Doctors are not beggars and a firing from the public sector will not mean destitution or misery for them .Most doctors will set up private clinics almost all near the gate of the former county hospitals. So, next time a patient goes to the county facility and is not attended to by a specialist or a doctor with greater skills, they will cross the road to those private clinic to be attended to by the doctors, of course at a fee. External brain drain to more developed countries may also pull some doctors to seek alternatives.A majorb problem though is the organized private healthcare provision promise of greater rewards to the doctors may sway them to opt for bondage in chains of hospitals.Already others like Wandia Njoya,the Oxfam report on IFC investments in healthcare and other media sources have highlighted the folly of this trend.There will also be proliferation of quack clinics with a profit motive and without adequate supervision, a greater problem of reduce quality of services will be evident. Eventually the cost of healthcare for the poor will keep on growing while the private clinics of the doctors continue to flourish and doctors will rightfully gain their deserved pay increase. But at what cost? The cost will be an increase in out of pocket healthcare expenditure for the poor as the insurance penetration rate among them is low, earlier mentioned clinical outcomes deterioration and finally demise of the public healthcare system.
The poor of this nation do not have a voice to tell their governors that what is needed is dialogue and compromise and visionary leadership.

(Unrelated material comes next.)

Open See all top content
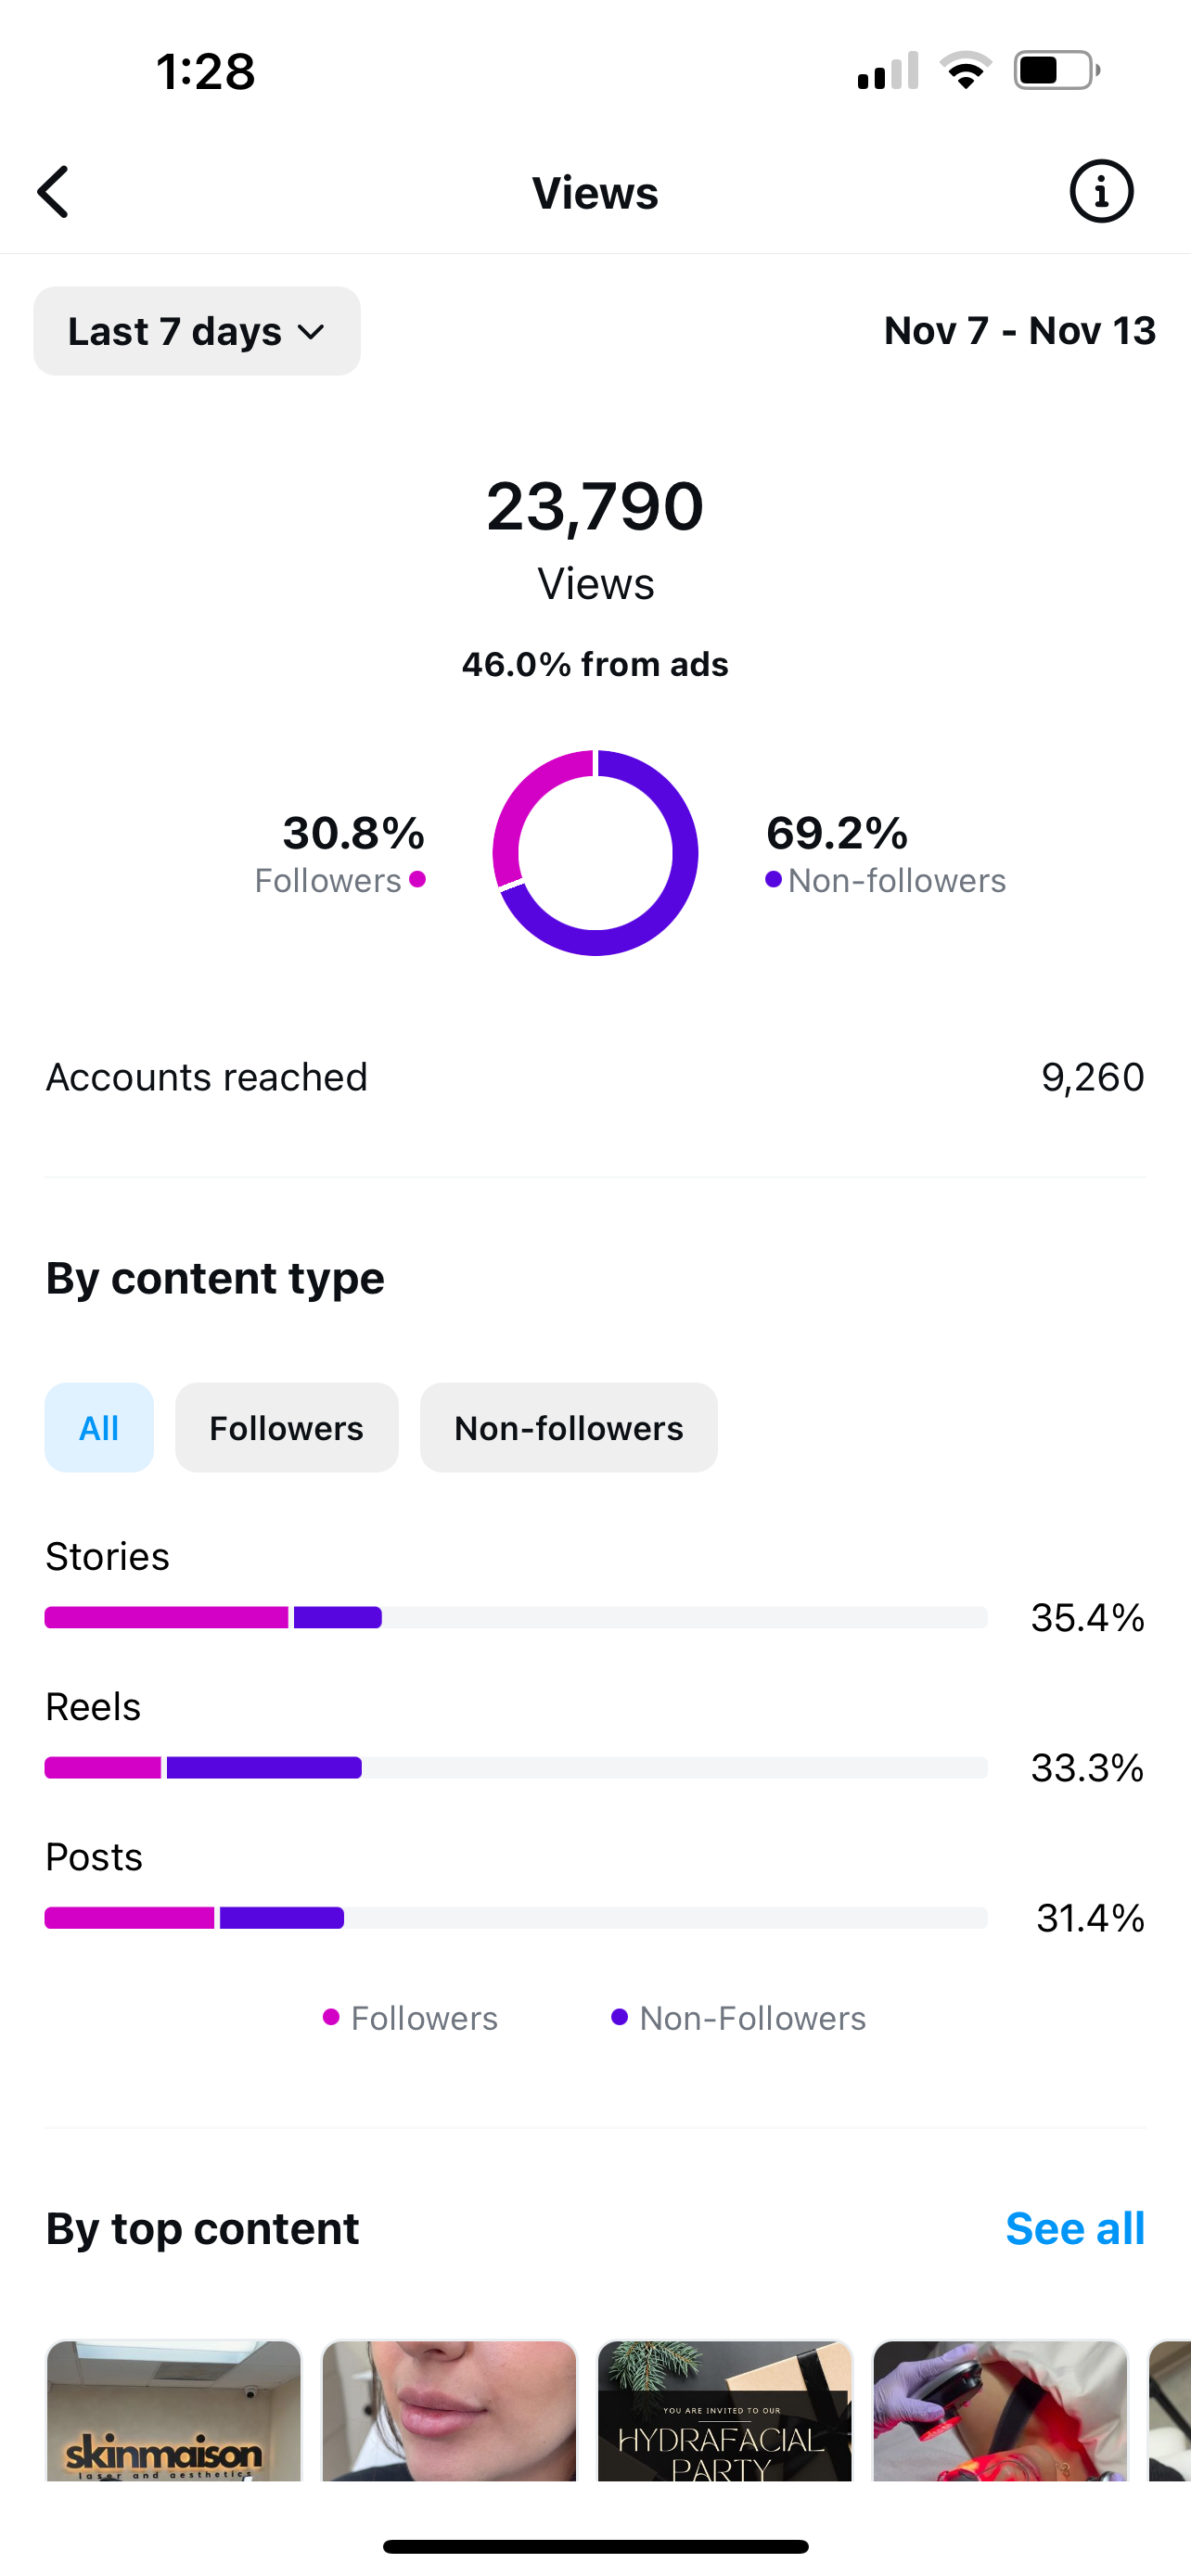(x=1074, y=2229)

They do not have the power to stop the cascade of events and to convince the doctors to come up with another strategy that would ensure implementation of the CBA and thus better equipped and manned health facilities. They do not have the power to access the media outlets to tell their stories of suffering as the healthcare system collapses. But what they can count on is that I will be with them to highlight their aspiration for a vibrant, affordable healthcare system with efficiency motive rather than profit motive.
Currently there is loud silence from many quarters like the NGOs and international donor funded programs. It’s not because they do not see the dangers in the above scenario, but they are also fighting for their existence and cannot openly come out to issue a statement that might be seen by one or the other party in the conflict to be interference. But impartiality at a time of suffering is being complicit to the acts and I call for a little more bravery and even behind the scenes maneuvers to ensure the impasse is broken and the siege on our healthcare system lifted.
Lack of action will only result in greater suffering and collapse and it’s my earnest plea that we witness leadership and dialogue on the issue before we write the obituary of the public healthcare system.